Le vieux jedaille quitta le générateur et s’engagea dans les couloirs qui menaient au hangar du Coutre Millenium. Il était proche du but quand un souffle rauque et artificiel déchira le silence. Dany-Wan n’eut pas besoin de se retourner.

« Pinguin… »
« Heu… oui… heu alors, c’est moi »

Yoh pila net. Ses compagnons courraient en direction du Coutre, obnubilés par la fuite. Derrière une baie de plastacier, le jeune homme aperçut son professeur. Un type tout noir se tenait près de lui.

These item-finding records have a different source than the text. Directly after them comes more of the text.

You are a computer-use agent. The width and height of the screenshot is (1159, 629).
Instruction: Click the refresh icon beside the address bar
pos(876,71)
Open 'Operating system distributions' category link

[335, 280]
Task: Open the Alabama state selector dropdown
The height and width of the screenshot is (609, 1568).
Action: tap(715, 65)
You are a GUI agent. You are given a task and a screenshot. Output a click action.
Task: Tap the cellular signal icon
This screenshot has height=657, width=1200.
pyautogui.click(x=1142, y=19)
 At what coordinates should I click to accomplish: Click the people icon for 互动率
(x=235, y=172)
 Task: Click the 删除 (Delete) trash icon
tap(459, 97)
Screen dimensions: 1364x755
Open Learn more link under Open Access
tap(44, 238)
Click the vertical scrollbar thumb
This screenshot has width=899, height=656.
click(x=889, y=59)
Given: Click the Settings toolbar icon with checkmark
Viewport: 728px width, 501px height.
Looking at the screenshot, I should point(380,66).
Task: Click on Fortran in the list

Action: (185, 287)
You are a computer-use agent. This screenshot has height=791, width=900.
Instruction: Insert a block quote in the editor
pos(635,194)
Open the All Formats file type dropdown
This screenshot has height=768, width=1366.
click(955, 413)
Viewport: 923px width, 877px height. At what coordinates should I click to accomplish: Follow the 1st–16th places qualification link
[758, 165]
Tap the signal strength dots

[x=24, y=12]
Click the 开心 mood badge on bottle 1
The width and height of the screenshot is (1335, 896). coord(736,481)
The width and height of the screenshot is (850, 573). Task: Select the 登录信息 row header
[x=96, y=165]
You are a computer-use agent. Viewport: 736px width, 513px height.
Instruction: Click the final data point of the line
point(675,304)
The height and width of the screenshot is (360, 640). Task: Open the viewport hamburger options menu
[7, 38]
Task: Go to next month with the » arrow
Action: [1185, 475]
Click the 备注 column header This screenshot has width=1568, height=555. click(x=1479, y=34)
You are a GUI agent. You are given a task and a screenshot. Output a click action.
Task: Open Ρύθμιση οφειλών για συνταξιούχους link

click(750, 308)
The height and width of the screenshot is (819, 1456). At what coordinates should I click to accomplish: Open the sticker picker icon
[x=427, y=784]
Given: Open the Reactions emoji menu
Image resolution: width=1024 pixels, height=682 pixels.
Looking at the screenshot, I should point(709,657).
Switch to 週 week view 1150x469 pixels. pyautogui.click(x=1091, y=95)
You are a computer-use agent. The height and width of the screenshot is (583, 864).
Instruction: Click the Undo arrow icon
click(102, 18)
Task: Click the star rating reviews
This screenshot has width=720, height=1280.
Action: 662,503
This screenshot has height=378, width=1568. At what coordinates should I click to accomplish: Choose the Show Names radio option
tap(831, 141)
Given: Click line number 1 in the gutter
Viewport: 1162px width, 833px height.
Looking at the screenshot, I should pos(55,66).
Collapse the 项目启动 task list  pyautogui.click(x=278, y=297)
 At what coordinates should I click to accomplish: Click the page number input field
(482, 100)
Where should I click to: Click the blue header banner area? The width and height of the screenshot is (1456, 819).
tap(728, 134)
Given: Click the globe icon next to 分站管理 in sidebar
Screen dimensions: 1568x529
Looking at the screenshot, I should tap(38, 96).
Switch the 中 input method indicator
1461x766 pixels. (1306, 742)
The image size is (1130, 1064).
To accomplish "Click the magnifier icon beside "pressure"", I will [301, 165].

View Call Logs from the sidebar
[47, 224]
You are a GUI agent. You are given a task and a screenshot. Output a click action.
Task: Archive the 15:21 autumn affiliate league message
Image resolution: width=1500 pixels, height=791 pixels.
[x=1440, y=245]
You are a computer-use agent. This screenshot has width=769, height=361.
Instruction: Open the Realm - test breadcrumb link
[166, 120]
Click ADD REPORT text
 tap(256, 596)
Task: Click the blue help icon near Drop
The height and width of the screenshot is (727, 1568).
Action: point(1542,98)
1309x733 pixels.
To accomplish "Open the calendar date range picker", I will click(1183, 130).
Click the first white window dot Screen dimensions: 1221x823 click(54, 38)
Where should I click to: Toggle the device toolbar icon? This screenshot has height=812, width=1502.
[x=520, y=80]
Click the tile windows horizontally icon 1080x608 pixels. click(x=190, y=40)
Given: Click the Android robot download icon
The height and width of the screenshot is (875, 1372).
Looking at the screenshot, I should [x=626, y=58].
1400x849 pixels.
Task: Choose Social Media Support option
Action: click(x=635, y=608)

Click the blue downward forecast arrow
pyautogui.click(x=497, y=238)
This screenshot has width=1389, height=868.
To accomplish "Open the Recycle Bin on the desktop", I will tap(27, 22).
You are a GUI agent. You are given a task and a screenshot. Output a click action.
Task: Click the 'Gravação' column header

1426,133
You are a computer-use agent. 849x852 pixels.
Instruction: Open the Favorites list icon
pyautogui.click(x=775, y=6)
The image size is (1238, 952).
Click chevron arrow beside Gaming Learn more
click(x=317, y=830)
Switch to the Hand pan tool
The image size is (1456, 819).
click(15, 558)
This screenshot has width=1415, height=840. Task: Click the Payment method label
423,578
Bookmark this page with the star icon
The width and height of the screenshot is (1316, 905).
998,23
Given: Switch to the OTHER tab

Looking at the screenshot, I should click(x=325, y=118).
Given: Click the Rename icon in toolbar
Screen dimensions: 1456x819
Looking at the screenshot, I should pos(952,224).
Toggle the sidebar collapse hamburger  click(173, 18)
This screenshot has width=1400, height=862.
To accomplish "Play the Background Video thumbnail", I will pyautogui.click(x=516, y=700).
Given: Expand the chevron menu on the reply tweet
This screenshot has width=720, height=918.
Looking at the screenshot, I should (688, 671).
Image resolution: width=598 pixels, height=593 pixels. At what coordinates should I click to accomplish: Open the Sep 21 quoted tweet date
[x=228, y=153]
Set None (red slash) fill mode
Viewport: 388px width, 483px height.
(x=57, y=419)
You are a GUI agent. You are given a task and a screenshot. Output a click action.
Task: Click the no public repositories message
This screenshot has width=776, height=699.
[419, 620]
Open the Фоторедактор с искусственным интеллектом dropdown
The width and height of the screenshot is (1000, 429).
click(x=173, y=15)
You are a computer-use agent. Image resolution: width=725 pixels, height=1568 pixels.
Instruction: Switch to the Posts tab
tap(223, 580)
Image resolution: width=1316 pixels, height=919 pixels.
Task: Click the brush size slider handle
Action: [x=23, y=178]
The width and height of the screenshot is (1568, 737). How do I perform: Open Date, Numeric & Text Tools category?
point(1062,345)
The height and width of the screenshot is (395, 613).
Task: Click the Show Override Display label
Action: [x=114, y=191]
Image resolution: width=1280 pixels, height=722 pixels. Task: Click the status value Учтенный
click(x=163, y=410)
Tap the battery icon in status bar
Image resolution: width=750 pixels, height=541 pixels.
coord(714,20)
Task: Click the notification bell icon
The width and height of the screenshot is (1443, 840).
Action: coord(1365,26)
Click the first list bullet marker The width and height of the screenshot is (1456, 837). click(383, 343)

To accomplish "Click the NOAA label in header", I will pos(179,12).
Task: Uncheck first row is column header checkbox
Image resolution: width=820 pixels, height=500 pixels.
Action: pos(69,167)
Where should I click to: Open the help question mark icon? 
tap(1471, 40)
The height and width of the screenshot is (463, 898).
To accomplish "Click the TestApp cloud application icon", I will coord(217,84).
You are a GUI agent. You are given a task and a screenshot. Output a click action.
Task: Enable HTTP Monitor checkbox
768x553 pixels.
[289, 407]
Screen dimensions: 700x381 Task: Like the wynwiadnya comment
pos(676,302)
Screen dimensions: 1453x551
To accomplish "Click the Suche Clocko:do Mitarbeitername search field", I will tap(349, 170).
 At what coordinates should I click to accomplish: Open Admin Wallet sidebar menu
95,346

Solo se retourna.

« Kèss’tu branles, p’tit gars ? »

Mais Yoh n’entendait déjà plus rien. Les deux jedailles se toisaient, fiers et impressionnants.

« Tu… heu… n’aurais pas dû revenir Dany »
« Shut up Pinguin ! Je vais te casser la gueule, volatile de l’Antarctique ! »
« Heu… oui… heu, laisse-moi rire »

Dany-Wan n’avait jamais pu blairer ce guerrier galvanisé. Cependant, il n’avait aucune chance de le battre.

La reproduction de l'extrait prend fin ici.